I have heard(or read) stories of black vultures(I think it was black vultures that are guilty of this) showing up when calves are born and killing the young. I don't remember the stories and/or maybe I didn't study them in depth... I remember some people acting like the vultures are evil and go and kill cows but I always figured they show up for the after birth and if the young cow is still bloody enough it might get picked on...

The reason I ask... a friend reached out to me with the following...

Quote

You know about birds... there's this vulture, I think, and it was hanging around our backyard and swooping at me and at the goats. It keeps landing down pretty low on a dead tree in their pasture. So is this normal? Should we be concerned? The goats are small, like 30 or 40 pounds, which is too big for a vulture to carry off, I think, but One of the goats might have a baby soon. So if we keep seeing that big bird in the goats pasture, is it a danger? 

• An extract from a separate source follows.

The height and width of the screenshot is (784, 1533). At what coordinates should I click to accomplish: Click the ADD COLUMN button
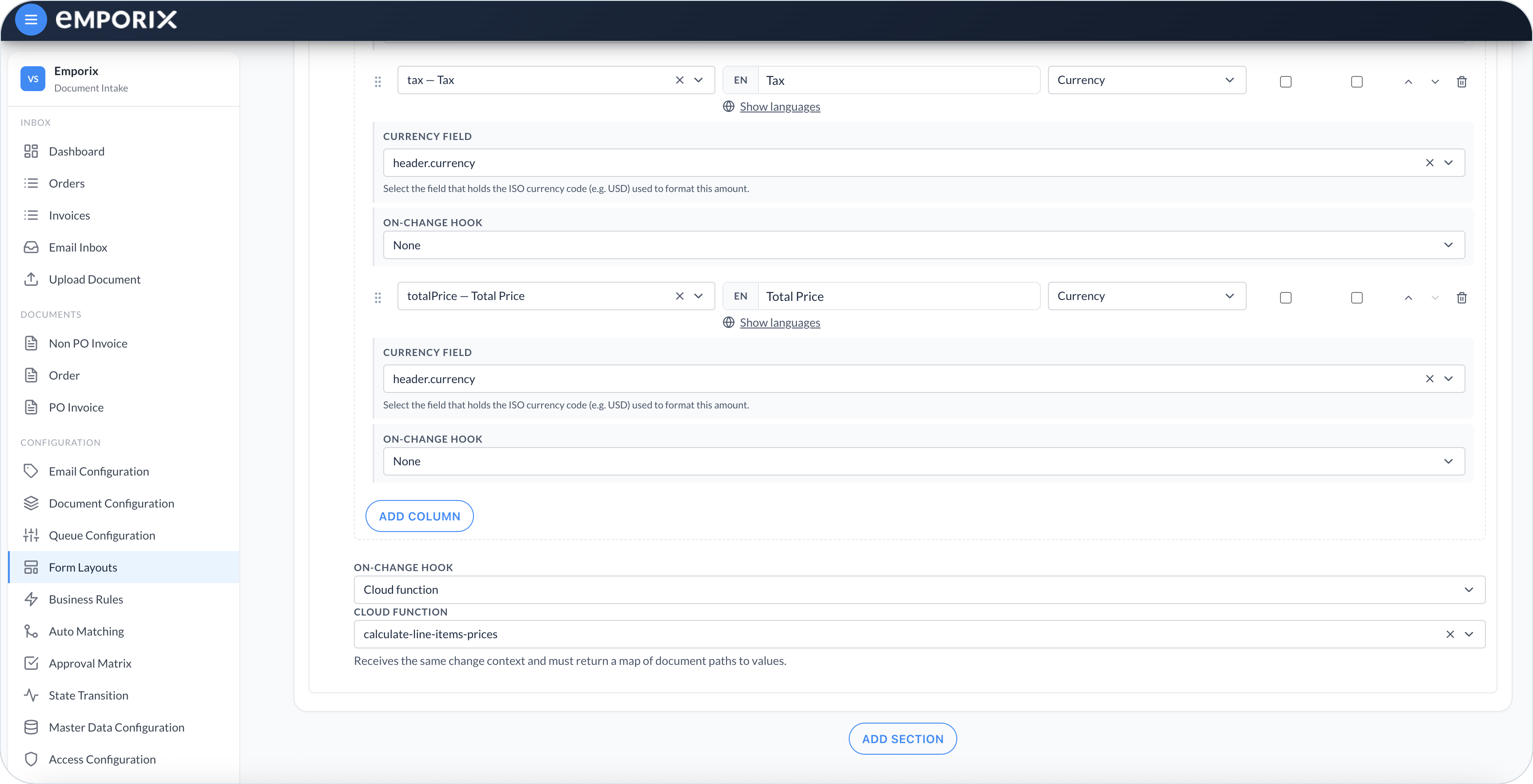pyautogui.click(x=420, y=516)
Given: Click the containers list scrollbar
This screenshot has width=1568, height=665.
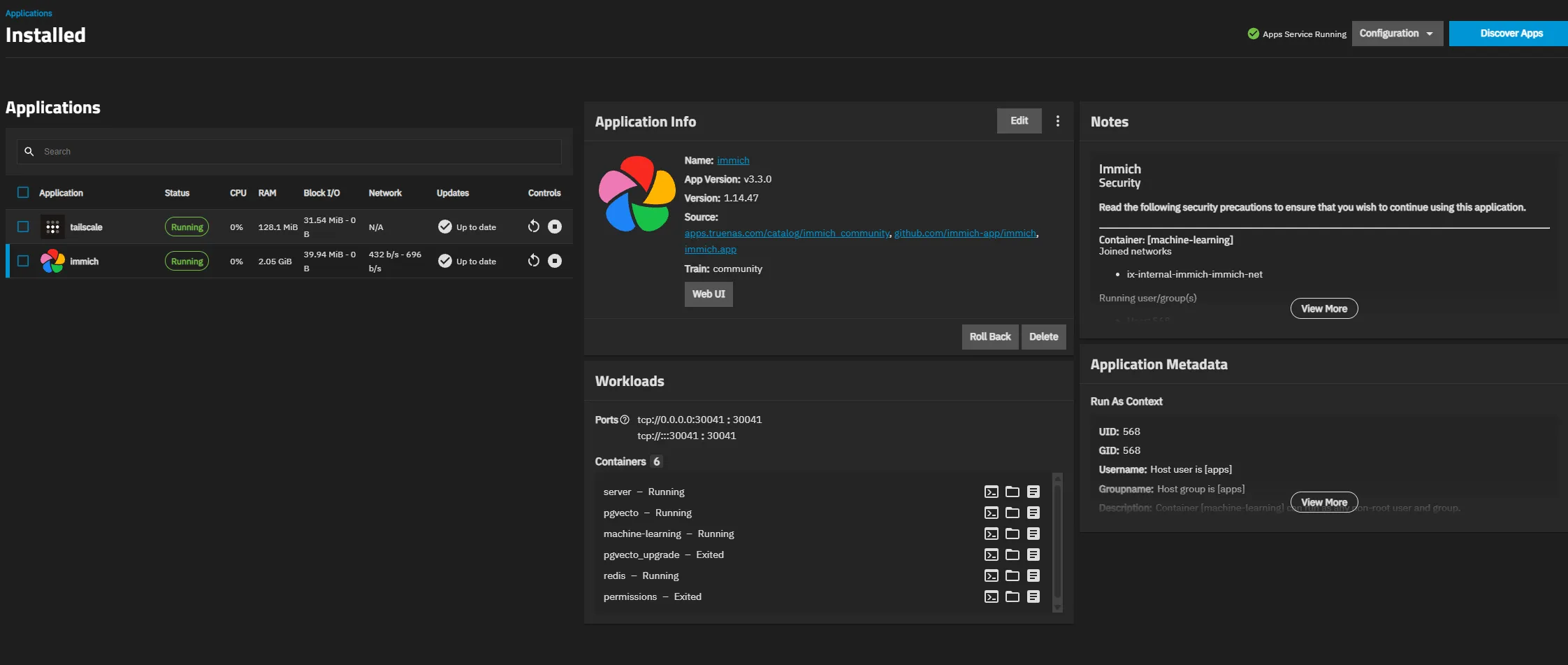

This behavior sounds a little troubling...  Maybe the vulture knows a birth is coming soon.
I had another thought just now... maybe there's a vulture nest nearby and it's being defensive? 
Either way, it sounds like a threat to the goats...

First I don't know how it would know it was going to give birth. Secondly a vulture is not going to carry off anything that it can't carry in it's bill, there feet are not built for it. They are not like hawks at all, there feet at not strong or powerful. 

As to why it is swooping down at them, I would guess it is just a typical Turkey Vulture just looking for food. I'm sure you have all seen them, particularly on a windy day? Cruising just above the trees, drooping down and disappearing for a few moments, before popping back up. We have a spot that they do it all the time, just something about the currents, I'm guessing it is something like that.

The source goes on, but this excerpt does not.